信仰の立場はいろいろあるので、私が結論的なことを言うことは許されませんが、それでも「私は神の声を聞いた」とか「神を見た」とかいう話には、私は少し距離を置きたいと思います。そういう神秘体験があることは否定しませんが、それが偶像崇拝につながるケースもよくあると思います。
2011/10/31(月) 午前 10:24
 
おそらくSTさんは私のこのような話を誤解せずに受け取って下さると思いますが、かえって混乱させてしまったり、悩みの原因になってしまっているのではないかと心配しています。

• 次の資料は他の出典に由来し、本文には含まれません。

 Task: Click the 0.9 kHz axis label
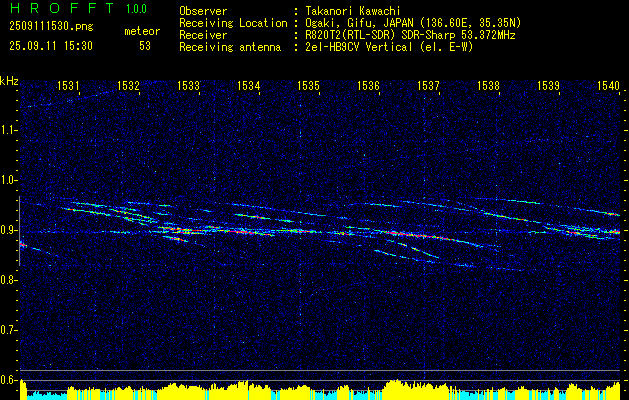point(8,230)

あたりまえのことですが、私はSTさんを苦しめるために書いているわけではありません。むしろSTさんの苦悶には大変共感しております。
「今遣わされているキリスト以外ない」ということ。
これこそがキリスト教信仰そのものではないかと思います。
 
すでに書いたように私には信仰はありません。
あるのはキリストの信仰だけです。
いや、それすら「ある」とは言えません。
そういうところに立って、ようやく私にもキリストの十字架の意味が分かりかけてきた。そんな気がしています。
2011/10/31(月) 午前 10:29
 
ゴチャゴチャしてきたんですが、すいません。もう少し・・
 
神は常に正しいことをなさる、けれど、その正しさを
人は死ぬまで理解できない。たとい
神にとっては生きている人がすべてではないとしても、
人は生きている間がすべてだから。だから
人の前で人が「神は正しい」「神の計画です」なんて
言ったり思ったりは、大方ぶんなぐられるに相応しい。
 
辞書引いてみました。
神義論(弁神論)「悪の存在が神の善性に矛盾しないことを
明らかにする」・・・「明らかにする」が信じられません。
2011/10/31(月) 午前 10:37[ st5402jp ]
 
コメント前後しております。すみません。
 
>「どこにもいない」を否定したら、「どこかにいる」ことになってしまい、
>それは即偶像崇拝につながる可能性があるからです
 
「人間のようにどこかにいる」「どこかにいる存在者」
なら否定するのも分かるんですけどね・・・
 
>「私は神の声を聞いた」とか「神を見た」とかいう話には、
>私は少し距離を置きたい
 
そういうのには、あり得るならば預言者ですが、
私も距離を置きたいです。
 
「どこかにいる」だと、「見つけました」が現れる
ということはあるでしょう。それは分かるのですが、
そういう偶像崇拝を避けるために「どこにもいない」ですか。
 
私としては、むしろ、偶像崇拝になる可能性を除外するより、
「神を見た、聞いた」でなくても、
人の信仰は神を信じる限り偶像崇拝にしかなりえない
ということを自覚すべきではないかと思うのですが。
2011/10/31(月) 午前 11:00[ st5402jp ]
 
似たようなことのようにも思えます。
それぞれの表現のインパクトのような気もします。
しかし、まあどうでしょう。
結局、人の言葉だから、つまるところ、
V様は「神はどこにもいない」と偶像について語り、
私は「偶像崇拝にしかなりえない」と偶像について語っているのです。
 
どちらも、普通?の
クリスチャンが聞いたら、とんでもないことです。(苦笑)
2011/10/31(月) 午後 0:14[ st5402jp ]
 
ということで、
私は興味深いので、
出典つまり、このブログのタイトルを書くか、
コメントのHNはバナーなので表示されませんが、
私以外のコメントをぼかすか、できるだけ外すかして、
私のブログの記事にしたいと思いますが
・・・事後承諾になるかもしれません。
2011/10/31(月) 午後 0:17[ st5402jp ]
 
出典が明記されていれば特に問題はないと思います。
どうぞ自由にご利用ください。
 
>結局、人の言葉だから、つまるところ、
>V様は「神はどこにもいない」と偶像について語り、
>私は「偶像崇拝にしかなりえない」と偶像について語っているのです。
 
そういうことになりますね。
要するに、このブログも「余計な話」になってしまうということです。
まあ、余計な話ではありますが、私としては何か一つ解決したような気分です。
ありがとうございます。
2011/10/31(月) 午後 1:01
 
承知いたしました。ありがとうございます。